Hi everyone,

I would like to start a discussion about Jackson 3 readiness for Polaris.

This is not about upgrading Polaris to Quarkus 4 right now.
Polaris is still on Quarkus 3, and I do not think we should turn this into
a big platform-upgrade thread.

But Quarkus 4 is expected to move to Jackson 3.
The current public roadmap mentions Jackson 3 as part of Quarkus 4, with
Beta 1 tentatively around September 2026 and GA around November 2026.

I think that matters for Polaris because Jackson is not only used in
isolated helper code.
Quarkus also owns important runtime paths for us, including REST
request/response mapping.
Once we move to Quarkus 4, Jackson 3 is expected to be on that path.

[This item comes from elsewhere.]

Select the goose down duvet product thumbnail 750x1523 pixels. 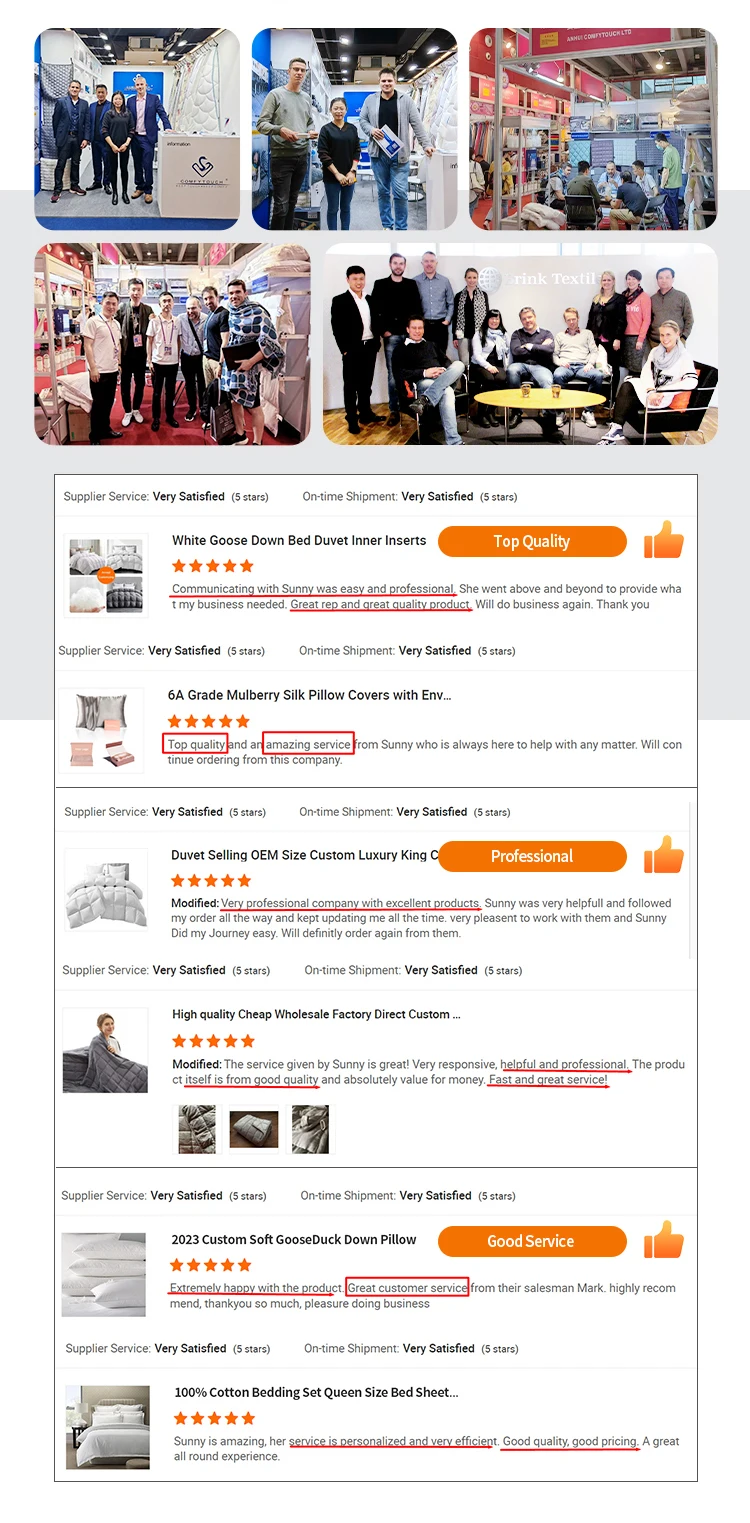[x=106, y=575]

We already have a smaller example showing why this is not just a
theoretical dependency cleanup.
In the Quarkus 3.37 work, Polaris currently has to keep the Quarkus REST
Jackson reflection-free serializer optimization disabled.
With that optimization enabled, the generated REST JSON path does not
behave the same as the customized ObjectMapper path for some Iceberg REST
request types.
One concrete symptom was namespace creation deserializing incorrectly.

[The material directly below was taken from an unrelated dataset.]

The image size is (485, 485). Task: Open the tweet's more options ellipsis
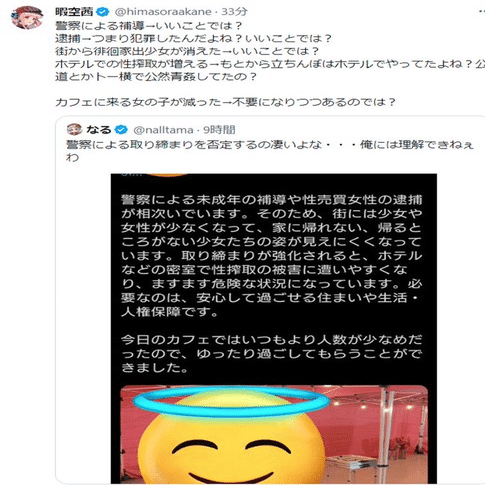[x=481, y=12]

That is not a Jackson 3 bug by itself.
But it is a good reminder that the exact Quarkus/Jackson REST integration
path matters for Polaris correctness.

I have started splitting out a few smaller Jackson 3 preparation PRs
already.
The idea is to reduce the local migration surface where we can do that
safely:

- migrate small Polaris-internal serializers/deserializers first;
- keep the JSON wire format stable and covered by tests;
- avoid mixing behavior changes into the migration;
- leave dependency-constrained areas on Jackson 2 until the dependency path
is clear.

I think this is lower risk than waiting until a future Quarkus 4 upgrade PR
has to solve everything at once.

There are still areas where Polaris depends on libraries that expose or use
Jackson 2 JSON mapping APIs.
Iceberg is one important example, because Polaris relies on Iceberg types
and REST-related model handling.

I do not think the Polaris dev list is the place to decide Iceberg's
dependency policy.
But I do think Polaris should track this as a Quarkus 4 readiness
constraint, so we know which parts are Polaris-owned and which parts are
blocked on dependency APIs.

My proposed direction is:

1. Treat Jackson 3 readiness as encouraged for new Polaris-internal JSON
code.
2. Accept focused PRs that migrate isolated Polaris code paths to Jackson 3
   when tests show the JSON contract stays stable.
3. Avoid introducing new Jackson 2 usage unless a dependency API requires
it.
4. Track remaining Jackson 2 usage by category: Polaris-owned,
   dependency-constrained, test-only, and distribution/license-only.
5. Use that tracking to identify what must be resolved before a Quarkus 4
upgrade
   becomes practical.

This does not need to be a vote.
I am mostly looking for agreement on the direction and on how we want to
track the remaining blockers.

Does this sound like the right approach?